DOE Prominent in "Closing the Circle" Awards

November 11, 2003

On June 10, 2003, DOE and other federal agencies received White House "Closing the Circle" awards for their outstanding environmental stewardship. Twenty-six teams were honored for oustanding military and civilian facility efforts in such categories as environmental management systems, education and outreach, purchase of environmentally preferable and bio-based products, sustainable design for buildlings, waste and pollution prevention, and recycling. This ninth annual White House ceremony was held in the Eisenhower Executive Office Building in Washington, DC.

John L. Howard, Jr., the Federal Environmental Executive, noted: "The Closing the Circle award winners have demonstrated that the Federal government can lead by example. We're proud of all that they're doing to improve the quality of life in each of their communities."

In the category of Education and Outreach, the Federal Network for Sustainability (FNC) was recognized for working to promote environmental stewardship in the federal government. The four agencies accepting the award for the FNS were the Department of Energy, Navy, Environmental Protection Agency, and the National Park Service. The FNS is an alliance of 13 West Coast federal agencies who share staff, authorities, and experience to collectively reduce waste, pollution, and energy consumption. The principal goal of the Network is to use the consumer power of the federal government to promote sustainable practices. In 2002, they focused their efforts on promoting use of 100 percent recycled content copier paper, Environmental Management Systems, electronics equipment disposal, and green power purchases.
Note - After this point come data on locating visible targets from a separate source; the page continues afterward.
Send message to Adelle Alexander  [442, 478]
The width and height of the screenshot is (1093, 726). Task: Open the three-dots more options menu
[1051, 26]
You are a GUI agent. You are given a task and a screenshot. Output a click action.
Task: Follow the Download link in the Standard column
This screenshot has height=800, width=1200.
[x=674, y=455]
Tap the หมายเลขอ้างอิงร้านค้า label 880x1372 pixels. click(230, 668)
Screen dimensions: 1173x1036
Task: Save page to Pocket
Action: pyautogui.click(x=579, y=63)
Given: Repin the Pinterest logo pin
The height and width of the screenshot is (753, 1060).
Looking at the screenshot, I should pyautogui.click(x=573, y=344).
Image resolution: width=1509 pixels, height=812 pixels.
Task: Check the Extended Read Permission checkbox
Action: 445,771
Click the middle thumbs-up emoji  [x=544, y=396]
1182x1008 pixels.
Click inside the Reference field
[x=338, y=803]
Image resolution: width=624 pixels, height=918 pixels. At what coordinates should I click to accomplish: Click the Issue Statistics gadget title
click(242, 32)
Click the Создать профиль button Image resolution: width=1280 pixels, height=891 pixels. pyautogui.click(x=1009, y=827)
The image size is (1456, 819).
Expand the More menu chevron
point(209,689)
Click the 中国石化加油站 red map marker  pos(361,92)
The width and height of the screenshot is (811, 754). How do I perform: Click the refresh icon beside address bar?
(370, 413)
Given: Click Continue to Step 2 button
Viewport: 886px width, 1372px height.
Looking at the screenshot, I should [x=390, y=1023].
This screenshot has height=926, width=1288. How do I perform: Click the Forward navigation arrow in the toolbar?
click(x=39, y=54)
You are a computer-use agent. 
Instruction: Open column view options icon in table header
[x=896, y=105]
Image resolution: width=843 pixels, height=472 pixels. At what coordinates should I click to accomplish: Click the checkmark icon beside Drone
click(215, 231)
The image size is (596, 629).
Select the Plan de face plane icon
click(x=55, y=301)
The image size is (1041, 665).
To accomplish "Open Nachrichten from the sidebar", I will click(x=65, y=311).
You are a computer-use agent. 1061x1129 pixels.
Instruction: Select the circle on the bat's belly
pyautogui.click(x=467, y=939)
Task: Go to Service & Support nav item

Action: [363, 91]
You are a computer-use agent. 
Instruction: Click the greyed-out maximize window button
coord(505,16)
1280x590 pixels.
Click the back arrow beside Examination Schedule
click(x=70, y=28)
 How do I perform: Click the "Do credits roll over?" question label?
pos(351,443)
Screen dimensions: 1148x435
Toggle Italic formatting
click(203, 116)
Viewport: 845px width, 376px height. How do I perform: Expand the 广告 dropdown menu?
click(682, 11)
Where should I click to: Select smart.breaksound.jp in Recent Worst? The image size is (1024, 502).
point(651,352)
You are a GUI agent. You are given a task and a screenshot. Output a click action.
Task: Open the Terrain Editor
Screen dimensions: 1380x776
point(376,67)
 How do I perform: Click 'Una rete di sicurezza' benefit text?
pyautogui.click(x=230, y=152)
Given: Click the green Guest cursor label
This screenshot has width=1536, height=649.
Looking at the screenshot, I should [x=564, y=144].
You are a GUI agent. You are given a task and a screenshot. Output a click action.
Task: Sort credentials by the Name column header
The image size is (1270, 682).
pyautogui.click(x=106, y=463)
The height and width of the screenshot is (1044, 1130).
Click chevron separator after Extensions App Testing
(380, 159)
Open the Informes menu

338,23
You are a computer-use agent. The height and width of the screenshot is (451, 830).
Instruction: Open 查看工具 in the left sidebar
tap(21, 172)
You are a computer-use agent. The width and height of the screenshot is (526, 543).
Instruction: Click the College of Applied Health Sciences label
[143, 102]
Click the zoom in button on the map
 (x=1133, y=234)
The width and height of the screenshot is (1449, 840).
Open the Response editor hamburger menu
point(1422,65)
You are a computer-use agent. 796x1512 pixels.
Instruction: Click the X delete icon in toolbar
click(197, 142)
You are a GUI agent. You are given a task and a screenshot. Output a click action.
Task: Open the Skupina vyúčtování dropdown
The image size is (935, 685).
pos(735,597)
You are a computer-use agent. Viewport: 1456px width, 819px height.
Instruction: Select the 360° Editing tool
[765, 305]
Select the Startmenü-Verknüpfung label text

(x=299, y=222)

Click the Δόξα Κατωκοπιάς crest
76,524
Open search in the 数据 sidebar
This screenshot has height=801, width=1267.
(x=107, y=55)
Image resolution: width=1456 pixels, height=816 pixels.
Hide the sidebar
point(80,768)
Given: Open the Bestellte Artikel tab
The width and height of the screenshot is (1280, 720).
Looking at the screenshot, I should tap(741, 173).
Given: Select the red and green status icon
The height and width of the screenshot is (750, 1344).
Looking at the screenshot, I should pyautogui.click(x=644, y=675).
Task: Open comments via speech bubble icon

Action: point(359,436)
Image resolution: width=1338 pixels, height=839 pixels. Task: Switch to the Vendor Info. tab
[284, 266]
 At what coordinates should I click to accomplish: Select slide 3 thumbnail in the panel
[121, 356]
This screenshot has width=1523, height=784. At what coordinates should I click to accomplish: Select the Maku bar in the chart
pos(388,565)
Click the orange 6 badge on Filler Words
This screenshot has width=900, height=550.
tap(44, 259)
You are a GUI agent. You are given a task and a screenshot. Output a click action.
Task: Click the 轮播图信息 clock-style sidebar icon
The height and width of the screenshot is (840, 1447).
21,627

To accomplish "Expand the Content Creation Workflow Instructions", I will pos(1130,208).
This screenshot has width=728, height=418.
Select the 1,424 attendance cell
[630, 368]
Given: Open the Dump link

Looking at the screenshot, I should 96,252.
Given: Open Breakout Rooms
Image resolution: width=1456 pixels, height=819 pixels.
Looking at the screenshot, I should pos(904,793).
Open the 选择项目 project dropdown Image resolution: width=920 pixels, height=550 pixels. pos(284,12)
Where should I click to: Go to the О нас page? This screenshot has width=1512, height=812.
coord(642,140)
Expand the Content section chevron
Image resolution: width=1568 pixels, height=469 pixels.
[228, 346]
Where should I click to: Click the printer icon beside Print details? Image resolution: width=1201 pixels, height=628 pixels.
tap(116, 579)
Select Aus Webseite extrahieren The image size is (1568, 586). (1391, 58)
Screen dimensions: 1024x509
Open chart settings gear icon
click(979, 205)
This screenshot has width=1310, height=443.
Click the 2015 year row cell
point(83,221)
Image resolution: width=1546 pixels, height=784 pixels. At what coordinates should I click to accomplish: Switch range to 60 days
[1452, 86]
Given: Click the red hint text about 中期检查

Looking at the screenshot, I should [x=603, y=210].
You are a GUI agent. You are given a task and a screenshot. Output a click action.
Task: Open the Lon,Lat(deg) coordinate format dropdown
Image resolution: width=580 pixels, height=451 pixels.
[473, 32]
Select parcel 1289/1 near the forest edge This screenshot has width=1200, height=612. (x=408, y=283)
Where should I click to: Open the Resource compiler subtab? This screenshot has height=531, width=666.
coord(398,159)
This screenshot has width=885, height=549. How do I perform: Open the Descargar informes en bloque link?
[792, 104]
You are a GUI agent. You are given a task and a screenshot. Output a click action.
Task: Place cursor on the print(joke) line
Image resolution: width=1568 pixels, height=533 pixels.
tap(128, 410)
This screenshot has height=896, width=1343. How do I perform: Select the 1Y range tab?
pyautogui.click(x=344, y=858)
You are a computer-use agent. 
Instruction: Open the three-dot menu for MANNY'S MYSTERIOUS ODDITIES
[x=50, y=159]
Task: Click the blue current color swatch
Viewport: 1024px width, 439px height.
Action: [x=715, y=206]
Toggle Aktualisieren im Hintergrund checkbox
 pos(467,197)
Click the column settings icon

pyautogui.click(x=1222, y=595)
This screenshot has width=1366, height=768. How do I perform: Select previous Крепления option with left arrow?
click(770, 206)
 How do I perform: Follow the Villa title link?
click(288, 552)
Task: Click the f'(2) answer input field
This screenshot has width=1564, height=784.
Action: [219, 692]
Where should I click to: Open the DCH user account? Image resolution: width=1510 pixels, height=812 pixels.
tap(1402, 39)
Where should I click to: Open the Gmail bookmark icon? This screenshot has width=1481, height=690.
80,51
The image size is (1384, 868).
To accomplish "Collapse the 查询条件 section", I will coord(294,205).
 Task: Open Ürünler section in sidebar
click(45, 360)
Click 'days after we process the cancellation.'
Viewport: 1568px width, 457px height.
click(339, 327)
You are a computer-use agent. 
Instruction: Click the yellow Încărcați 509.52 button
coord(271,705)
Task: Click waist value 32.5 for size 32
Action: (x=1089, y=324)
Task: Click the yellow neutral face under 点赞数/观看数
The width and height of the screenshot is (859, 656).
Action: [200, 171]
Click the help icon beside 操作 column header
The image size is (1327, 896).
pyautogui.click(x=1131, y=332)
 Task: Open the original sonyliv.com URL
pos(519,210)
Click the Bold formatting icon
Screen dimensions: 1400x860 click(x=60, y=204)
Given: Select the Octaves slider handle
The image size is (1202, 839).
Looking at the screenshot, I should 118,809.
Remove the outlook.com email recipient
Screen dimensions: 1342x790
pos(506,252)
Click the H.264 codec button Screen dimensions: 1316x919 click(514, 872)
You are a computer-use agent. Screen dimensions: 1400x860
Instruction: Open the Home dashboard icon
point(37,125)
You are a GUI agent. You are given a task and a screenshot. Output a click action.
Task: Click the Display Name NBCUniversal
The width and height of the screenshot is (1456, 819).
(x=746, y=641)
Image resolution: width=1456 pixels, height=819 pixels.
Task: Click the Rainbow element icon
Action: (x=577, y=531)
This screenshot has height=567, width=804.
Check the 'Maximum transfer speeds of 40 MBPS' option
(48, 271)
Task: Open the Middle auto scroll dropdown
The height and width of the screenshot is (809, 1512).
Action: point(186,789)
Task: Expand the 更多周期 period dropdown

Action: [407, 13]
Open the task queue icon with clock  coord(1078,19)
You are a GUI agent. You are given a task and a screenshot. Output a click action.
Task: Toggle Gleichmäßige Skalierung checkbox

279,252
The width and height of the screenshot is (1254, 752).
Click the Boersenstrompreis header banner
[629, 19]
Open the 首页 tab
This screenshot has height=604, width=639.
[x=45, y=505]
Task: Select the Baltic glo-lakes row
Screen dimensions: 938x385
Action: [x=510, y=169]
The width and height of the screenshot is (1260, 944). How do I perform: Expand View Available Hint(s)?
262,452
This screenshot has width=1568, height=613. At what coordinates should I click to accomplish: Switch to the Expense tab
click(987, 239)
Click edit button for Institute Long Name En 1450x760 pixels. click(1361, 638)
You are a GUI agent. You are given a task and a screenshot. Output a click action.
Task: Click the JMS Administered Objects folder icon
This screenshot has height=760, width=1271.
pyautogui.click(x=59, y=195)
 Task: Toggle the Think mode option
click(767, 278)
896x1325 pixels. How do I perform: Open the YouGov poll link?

DOE's Sandia National Laboratories also was honored at the ceremony. The Model Validation and Systems Certification Project represented the Lab's first attempt to incorporate sustainability into a local major construction project, and received an award for Sustainable Design/Green Buildings. The project requirements and the design and construction processes included sustainable design features based on the U.S. Green Building Council's Leadership in Energy and Environmental Design" rating system. The model validation project was constructed by renovating an existing facility at the lab. In particular, the sustainable design specifications addressed site considerations, the building envelope, energy efficiency, indoor air quality, safeguarding water, procurement of recycled content items, and recycling of construction material. The process developed during the model validation has become a standard for other Sandia projects, with eight more buildings at Sandia now being evaluated using the same process.